The authorization-appropriation distinction is a principle that guides Representatives and Senators in how they should determine what should be in the country’s laws, so it is an exercise of Congress’ constitutionally granted legislative authority. Whether it is the best way to decide how money is spent is beside the point in this case, because the Constitution leaves it to Congress to legislate, to spend, and to determine its own rules and proceedings (U.S. Constitution, Art I, Sec 5). So even though the distinction seems arcane and at times doesn’t seem to work very well, it is constitutional, and Judge Collyer paid proper heed to Congress’ prerogatives. In this case, she wrote that Congress had established a “permanently authorized benefit program”, which “was made dependent on non-permanent appropriations” (page 31 of Judge Collyer’s decision). Although the Administration argued that such a way of funding was a “dormant…construct”, Judge Collyer wrote, “Nothing prevented Congress from resurrecting this method of appropriating”. It was “a perfectly valid means of appropriation,” she concluded. In her decision, Judge Collyer showed tremendous deference to Congress’ prerogatives under the Constitution to legislate in the way it sees fit, which is an important way that the legislature can restrain the Executive Branch.
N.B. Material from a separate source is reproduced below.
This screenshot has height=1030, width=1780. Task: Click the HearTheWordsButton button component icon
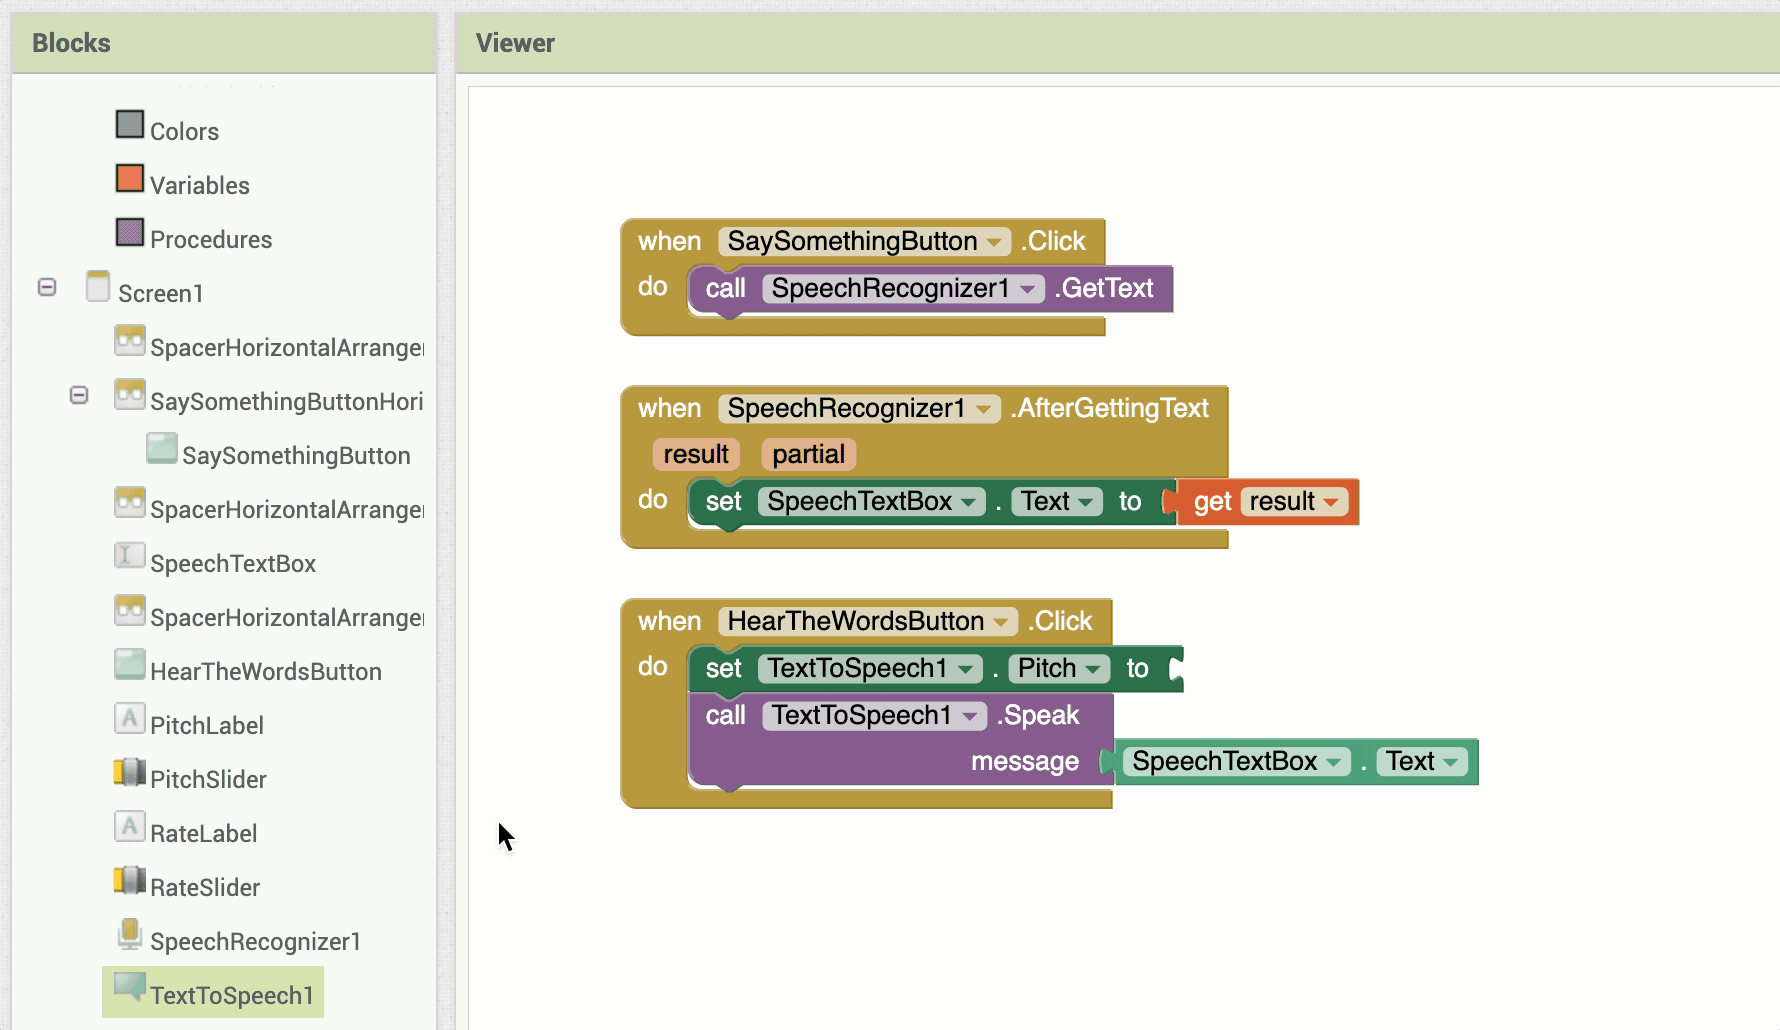(130, 664)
In addition to reinforcing Congress’ legislative prerogatives generally, this decision upheld its “power of the purse” specifically. To argue its case, the Administration essentially asserted that two sections of Obamacare, Section 1401 and 1402, are “economically and programmatically integrated” (in the words of the decision) and that the appropriation of funds that was explicit for for Section 1401 covers Section 1402 as well (12). Going through their full argument isn’t really necessary for this post. Relevant here is the fact that, in disagreeing with the Administration, Judge Collyer noted the principle that a law must clearly indicate that Congress appropriated the money, particularly in the case of a permanent appropriation (13). She repeats this principle at various places in the decision. Requiring explicit appropriations of funds is essential to limiting the Executive Branch’s power. Without an explicit appropriation, the President could spend virtually any amount, regardless of whether the object of the spending was fiscally sound or ethical. As James Madison wrote in Federalist 58, the power of the purse “may, in fact, be regarded as the most complete and effectual weapon with which any constitution can arm the immediate representatives of the people, for obtaining a redress of every grievance and for carrying into effect every just and salutary measure.” The House v. Burwell decision maintains the integrity of the Congress’ power over the purse.
Congressional Republicans, and conservatives in general, have long warned against what they regard to be the Obama Administration’s questionably lawful and even outright illegal use of Executive authority to achieve its policy goals. The House v. Burwell decision is a victory for them against this current Administration and its policies. However, more importantly, it is a victory for Congress’ constitutional right to make the country’s laws. That issue transcends the Republicans and Democrats’ dispute over healthcare reform. The Framers entrusted legislative authority to Congress to protect citizens against the caprices of a single executive, and the decision strengthens Congress and upholds the Constitution in this regard. That is something everyone—Republican or Democrat—should cheer.